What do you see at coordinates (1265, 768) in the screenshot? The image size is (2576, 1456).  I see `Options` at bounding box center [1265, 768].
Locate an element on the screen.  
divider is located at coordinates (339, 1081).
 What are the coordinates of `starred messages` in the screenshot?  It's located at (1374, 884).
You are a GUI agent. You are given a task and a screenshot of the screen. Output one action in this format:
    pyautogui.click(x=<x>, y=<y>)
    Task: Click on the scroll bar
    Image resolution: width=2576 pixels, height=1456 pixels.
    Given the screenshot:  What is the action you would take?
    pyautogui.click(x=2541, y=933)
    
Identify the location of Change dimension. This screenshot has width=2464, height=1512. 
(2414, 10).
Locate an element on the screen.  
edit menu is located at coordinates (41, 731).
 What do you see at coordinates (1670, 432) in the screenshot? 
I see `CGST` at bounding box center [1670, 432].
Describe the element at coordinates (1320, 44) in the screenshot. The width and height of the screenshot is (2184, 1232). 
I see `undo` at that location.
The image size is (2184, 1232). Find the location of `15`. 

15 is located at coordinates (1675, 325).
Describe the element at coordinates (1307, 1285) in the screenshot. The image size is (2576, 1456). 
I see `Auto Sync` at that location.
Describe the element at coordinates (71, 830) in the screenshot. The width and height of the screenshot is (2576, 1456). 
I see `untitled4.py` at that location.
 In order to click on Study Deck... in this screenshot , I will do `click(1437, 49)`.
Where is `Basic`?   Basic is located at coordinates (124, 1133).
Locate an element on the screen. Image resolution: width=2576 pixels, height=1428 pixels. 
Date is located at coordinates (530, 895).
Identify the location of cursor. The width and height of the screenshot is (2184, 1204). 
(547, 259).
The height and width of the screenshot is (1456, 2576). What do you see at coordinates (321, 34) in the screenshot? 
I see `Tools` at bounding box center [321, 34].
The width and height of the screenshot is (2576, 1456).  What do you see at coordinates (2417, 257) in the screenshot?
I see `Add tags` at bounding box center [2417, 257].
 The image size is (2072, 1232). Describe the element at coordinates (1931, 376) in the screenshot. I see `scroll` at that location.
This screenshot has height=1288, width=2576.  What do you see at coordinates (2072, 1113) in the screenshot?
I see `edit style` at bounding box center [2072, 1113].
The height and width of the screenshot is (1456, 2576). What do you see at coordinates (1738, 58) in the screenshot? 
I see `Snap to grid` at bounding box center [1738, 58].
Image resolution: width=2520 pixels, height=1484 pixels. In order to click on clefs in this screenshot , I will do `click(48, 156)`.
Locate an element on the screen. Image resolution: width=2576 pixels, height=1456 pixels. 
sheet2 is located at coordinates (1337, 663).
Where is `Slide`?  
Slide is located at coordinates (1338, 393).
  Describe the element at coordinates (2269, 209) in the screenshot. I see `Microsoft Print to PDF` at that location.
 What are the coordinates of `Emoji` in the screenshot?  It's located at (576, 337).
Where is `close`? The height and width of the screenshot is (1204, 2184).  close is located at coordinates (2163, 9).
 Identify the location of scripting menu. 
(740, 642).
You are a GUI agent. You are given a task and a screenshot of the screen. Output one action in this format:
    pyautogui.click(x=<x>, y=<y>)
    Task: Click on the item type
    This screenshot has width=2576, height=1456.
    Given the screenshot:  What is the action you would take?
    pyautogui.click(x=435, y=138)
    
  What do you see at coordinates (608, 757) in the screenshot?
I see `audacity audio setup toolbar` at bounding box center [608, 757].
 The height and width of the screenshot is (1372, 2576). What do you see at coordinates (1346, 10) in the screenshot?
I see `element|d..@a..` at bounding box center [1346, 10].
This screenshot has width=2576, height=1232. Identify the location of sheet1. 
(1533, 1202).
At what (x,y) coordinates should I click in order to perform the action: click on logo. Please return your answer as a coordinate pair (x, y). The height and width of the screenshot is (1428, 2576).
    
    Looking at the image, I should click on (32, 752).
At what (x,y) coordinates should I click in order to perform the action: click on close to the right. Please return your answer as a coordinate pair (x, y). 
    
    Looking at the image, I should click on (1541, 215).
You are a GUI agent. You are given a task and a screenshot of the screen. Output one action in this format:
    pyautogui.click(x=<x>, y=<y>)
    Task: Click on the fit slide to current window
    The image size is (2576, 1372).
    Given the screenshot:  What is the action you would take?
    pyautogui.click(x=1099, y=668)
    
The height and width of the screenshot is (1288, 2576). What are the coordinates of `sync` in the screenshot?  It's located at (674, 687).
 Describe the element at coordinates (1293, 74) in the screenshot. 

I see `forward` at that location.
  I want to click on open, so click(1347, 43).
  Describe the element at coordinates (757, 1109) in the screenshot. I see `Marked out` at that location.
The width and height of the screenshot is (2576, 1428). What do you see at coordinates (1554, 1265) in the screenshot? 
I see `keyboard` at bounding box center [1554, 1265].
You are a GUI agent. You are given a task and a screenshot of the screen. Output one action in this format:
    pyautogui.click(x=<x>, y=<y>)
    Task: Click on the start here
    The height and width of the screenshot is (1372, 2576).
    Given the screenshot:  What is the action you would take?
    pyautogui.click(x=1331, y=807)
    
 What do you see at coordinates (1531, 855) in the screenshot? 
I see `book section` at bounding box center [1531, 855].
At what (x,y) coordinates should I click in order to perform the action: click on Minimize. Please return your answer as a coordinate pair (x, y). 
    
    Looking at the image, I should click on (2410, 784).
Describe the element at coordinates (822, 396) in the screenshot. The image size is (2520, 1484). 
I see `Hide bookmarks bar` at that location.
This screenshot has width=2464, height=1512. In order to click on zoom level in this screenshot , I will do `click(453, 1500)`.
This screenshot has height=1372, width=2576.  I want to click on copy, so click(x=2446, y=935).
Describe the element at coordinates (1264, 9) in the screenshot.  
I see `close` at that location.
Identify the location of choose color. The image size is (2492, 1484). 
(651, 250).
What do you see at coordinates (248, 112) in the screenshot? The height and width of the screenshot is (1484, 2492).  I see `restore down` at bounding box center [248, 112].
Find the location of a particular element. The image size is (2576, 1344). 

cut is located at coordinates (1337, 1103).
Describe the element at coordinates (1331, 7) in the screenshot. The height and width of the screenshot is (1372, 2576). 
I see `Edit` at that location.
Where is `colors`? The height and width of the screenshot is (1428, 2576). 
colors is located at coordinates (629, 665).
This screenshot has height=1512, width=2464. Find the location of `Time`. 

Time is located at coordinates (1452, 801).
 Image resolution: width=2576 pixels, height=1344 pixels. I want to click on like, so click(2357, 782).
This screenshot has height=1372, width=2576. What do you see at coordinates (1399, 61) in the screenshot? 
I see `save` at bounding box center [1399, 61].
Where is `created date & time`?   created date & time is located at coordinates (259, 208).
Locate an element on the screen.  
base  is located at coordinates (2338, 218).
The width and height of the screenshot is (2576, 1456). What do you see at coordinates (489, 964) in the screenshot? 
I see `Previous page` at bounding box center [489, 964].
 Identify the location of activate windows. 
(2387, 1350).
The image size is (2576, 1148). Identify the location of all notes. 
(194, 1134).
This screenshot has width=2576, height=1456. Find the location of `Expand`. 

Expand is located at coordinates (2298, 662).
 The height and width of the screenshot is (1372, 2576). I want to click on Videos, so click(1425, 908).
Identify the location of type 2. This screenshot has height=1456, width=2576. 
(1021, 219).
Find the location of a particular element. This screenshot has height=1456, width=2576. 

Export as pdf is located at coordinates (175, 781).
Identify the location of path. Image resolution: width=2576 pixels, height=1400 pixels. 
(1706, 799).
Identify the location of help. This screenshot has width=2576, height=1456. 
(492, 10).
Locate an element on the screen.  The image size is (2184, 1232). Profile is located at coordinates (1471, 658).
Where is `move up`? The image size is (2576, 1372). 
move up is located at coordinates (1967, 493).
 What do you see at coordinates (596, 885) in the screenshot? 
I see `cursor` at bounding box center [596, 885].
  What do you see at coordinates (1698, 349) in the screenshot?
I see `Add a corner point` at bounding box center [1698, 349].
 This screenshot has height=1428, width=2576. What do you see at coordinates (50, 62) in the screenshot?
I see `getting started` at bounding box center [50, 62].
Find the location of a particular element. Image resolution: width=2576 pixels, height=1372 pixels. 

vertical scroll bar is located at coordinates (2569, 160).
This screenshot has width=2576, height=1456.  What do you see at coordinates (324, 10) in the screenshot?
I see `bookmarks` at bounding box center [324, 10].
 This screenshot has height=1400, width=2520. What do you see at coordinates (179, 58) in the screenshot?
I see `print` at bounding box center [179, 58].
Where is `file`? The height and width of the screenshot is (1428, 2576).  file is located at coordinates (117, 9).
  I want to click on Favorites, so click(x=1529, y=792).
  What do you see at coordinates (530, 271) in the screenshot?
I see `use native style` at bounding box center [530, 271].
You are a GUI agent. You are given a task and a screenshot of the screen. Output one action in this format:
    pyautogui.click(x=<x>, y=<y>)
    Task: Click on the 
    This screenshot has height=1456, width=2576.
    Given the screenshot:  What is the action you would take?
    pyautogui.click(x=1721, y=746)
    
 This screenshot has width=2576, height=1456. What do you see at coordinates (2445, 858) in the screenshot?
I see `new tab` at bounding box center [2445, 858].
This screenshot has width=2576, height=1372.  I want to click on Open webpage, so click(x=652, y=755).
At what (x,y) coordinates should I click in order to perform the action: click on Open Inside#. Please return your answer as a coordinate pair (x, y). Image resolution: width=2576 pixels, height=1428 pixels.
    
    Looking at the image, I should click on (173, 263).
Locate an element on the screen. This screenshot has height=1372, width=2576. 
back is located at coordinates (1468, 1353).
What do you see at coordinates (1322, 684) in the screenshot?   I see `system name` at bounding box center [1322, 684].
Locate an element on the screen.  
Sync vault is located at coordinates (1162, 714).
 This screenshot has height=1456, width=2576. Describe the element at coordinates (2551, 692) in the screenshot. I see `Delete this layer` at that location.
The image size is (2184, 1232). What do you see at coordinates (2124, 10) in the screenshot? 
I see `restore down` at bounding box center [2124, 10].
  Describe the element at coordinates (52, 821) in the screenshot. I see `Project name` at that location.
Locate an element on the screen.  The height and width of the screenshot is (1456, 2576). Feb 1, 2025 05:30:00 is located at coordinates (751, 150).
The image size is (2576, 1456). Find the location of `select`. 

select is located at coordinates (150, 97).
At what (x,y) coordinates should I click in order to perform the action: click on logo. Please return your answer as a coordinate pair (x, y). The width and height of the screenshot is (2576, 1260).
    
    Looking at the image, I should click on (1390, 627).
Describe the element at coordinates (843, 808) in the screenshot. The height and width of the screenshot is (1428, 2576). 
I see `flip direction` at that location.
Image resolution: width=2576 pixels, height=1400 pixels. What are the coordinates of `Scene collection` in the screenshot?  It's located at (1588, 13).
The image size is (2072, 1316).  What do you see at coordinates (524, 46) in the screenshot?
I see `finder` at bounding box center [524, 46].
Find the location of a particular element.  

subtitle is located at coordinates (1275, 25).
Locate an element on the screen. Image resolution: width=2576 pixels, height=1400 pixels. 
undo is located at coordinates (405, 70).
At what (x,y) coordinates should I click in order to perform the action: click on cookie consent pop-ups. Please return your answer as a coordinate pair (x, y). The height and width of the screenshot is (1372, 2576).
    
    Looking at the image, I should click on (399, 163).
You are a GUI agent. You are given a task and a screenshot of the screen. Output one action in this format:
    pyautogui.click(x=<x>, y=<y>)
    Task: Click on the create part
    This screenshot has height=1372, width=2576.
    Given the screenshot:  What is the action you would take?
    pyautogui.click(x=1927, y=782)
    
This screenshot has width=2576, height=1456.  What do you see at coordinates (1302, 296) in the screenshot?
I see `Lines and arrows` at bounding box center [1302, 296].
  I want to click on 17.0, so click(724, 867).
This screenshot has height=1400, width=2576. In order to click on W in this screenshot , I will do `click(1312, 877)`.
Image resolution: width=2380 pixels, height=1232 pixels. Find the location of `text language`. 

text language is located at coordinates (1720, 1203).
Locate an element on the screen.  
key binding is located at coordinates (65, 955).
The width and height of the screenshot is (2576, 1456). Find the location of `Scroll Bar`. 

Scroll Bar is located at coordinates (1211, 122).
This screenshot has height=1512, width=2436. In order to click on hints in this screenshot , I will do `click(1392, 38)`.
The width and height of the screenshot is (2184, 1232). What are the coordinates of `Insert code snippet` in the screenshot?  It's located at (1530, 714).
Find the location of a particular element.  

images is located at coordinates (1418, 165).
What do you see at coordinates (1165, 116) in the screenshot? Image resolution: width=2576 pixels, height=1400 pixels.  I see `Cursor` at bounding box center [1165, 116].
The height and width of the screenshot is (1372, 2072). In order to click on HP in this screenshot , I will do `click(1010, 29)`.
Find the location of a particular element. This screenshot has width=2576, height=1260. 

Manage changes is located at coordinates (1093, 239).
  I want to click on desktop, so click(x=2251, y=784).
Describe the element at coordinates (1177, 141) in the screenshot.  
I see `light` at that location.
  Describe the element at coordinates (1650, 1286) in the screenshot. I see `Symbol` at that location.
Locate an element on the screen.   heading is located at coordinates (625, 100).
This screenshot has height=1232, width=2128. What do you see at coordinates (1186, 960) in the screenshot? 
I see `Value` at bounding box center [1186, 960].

Problem to work on
Return every line of the entries above that contains the string "down", treating uppercase and lowercase as different.

Final answer
What do you see at coordinates (248, 112) in the screenshot? The height and width of the screenshot is (1484, 2492).  I see `restore down` at bounding box center [248, 112].
I see `restore down` at bounding box center [2124, 10].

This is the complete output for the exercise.